**Problem details:** In the material below, find the line containing "Task: Click the green line swatch in legend" and the line containing "You are a computer-use agent. This", then reproduce exactly both of them and every line between, and nothing else.

+===+

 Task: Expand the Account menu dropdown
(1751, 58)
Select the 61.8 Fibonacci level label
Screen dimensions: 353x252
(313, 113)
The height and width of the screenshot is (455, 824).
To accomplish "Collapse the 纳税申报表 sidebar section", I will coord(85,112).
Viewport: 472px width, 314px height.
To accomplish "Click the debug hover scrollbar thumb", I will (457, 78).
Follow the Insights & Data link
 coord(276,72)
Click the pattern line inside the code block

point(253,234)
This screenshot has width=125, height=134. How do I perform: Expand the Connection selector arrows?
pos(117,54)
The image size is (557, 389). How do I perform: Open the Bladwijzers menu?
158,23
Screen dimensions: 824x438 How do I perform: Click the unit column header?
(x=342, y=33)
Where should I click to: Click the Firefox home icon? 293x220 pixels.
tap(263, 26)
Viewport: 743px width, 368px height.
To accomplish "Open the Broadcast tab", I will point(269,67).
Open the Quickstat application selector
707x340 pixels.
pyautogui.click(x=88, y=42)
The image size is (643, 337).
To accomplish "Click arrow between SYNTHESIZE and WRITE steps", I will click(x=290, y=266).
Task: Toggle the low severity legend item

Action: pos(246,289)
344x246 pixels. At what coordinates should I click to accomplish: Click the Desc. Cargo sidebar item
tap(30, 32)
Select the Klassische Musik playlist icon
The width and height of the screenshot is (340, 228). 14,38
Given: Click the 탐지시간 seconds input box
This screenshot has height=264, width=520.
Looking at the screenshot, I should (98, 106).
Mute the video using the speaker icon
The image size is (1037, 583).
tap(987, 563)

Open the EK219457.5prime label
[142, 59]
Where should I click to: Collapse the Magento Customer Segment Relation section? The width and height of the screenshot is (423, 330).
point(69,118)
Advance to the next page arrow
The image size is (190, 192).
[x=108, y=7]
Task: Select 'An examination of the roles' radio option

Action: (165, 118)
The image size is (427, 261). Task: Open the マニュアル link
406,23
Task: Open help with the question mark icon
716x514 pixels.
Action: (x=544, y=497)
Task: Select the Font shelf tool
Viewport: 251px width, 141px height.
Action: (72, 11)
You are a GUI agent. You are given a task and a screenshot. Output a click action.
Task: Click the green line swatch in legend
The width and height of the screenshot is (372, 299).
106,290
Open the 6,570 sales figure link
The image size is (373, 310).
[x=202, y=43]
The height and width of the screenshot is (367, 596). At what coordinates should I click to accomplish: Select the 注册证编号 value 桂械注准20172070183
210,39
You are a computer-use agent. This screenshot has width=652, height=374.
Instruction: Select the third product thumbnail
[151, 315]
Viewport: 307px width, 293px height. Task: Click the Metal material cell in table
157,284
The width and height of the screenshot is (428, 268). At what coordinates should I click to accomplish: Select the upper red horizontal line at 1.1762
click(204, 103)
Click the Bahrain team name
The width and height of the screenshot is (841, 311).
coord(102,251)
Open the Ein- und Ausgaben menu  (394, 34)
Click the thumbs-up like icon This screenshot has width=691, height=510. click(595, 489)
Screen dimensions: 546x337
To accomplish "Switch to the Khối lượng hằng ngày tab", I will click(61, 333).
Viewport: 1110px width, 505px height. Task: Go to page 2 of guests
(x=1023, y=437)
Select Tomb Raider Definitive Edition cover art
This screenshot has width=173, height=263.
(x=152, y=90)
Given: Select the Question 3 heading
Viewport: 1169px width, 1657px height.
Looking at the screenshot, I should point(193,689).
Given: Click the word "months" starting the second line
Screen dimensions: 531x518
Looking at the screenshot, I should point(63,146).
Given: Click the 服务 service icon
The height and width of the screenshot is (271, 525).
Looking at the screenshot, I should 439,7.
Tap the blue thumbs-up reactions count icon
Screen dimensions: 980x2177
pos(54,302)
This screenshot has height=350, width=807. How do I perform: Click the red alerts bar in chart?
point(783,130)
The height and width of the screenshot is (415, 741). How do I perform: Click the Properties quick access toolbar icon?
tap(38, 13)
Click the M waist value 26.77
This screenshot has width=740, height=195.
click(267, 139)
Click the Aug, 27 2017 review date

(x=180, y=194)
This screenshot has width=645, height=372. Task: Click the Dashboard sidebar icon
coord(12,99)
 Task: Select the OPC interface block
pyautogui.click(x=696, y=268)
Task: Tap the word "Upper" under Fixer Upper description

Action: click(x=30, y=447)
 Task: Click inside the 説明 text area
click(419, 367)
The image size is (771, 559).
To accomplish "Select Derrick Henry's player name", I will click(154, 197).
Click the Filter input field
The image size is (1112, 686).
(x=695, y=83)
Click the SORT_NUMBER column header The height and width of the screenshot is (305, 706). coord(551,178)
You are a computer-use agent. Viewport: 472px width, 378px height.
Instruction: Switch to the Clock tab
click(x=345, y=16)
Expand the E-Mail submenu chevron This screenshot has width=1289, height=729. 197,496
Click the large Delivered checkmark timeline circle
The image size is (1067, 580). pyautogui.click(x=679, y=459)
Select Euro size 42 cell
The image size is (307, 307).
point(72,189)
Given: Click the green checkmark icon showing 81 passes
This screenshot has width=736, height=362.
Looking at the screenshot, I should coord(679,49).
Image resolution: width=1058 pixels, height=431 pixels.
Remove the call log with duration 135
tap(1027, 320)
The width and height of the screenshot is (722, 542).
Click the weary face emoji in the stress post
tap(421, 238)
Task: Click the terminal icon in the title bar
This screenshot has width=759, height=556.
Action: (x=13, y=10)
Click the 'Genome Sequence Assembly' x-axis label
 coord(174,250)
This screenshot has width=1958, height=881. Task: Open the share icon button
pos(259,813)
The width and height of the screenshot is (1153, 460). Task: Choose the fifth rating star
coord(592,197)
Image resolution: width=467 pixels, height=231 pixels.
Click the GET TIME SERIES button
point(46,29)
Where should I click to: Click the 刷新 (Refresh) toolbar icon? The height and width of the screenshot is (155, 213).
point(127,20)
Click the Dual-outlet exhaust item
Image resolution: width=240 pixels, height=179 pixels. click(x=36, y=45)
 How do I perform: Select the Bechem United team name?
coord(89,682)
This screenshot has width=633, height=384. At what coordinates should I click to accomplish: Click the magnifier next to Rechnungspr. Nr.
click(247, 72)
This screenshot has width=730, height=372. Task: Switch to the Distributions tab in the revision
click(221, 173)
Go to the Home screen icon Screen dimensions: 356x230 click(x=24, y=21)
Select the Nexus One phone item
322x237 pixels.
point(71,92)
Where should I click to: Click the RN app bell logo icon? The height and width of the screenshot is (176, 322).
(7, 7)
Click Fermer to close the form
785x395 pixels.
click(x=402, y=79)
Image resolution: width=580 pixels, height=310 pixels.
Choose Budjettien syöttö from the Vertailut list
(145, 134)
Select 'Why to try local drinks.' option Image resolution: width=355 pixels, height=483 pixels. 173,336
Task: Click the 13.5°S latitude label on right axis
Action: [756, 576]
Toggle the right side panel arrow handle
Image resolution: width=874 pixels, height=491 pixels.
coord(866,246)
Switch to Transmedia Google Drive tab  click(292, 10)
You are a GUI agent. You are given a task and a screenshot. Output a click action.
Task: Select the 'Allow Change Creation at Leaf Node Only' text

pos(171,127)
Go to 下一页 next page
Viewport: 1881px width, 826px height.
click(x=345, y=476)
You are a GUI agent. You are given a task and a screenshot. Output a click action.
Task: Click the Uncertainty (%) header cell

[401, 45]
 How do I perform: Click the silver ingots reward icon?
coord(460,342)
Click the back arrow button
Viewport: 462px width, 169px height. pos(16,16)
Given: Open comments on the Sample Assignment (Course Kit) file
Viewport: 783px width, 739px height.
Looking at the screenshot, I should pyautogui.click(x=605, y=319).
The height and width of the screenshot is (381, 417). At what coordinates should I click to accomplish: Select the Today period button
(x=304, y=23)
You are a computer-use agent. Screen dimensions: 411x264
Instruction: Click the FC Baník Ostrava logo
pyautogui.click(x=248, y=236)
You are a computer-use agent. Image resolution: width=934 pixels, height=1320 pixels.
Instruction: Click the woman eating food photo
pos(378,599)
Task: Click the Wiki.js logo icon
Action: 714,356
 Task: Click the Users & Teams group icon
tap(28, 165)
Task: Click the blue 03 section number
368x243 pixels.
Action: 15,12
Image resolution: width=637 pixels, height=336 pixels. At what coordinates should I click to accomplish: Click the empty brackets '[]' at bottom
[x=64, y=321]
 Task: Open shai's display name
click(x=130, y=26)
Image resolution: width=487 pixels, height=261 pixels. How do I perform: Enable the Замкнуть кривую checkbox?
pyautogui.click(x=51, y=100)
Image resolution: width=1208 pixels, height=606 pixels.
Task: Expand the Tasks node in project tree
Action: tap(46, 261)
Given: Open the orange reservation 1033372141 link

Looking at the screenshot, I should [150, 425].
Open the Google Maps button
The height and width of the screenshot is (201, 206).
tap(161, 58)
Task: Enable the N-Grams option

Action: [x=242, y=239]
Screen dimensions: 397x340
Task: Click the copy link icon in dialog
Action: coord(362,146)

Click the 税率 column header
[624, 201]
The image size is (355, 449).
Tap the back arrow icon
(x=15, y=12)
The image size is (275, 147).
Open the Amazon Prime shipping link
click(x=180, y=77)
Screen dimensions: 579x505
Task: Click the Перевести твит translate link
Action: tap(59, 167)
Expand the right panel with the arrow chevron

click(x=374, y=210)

+===+

**Answer box:**
Task: Click the green line swatch in legend
The width and height of the screenshot is (372, 299).
106,290
Open the 6,570 sales figure link
The image size is (373, 310).
[x=202, y=43]
The height and width of the screenshot is (367, 596). At what coordinates should I click to accomplish: Select the 注册证编号 value 桂械注准20172070183
210,39
You are a computer-use agent. This screenshot has width=652, height=374.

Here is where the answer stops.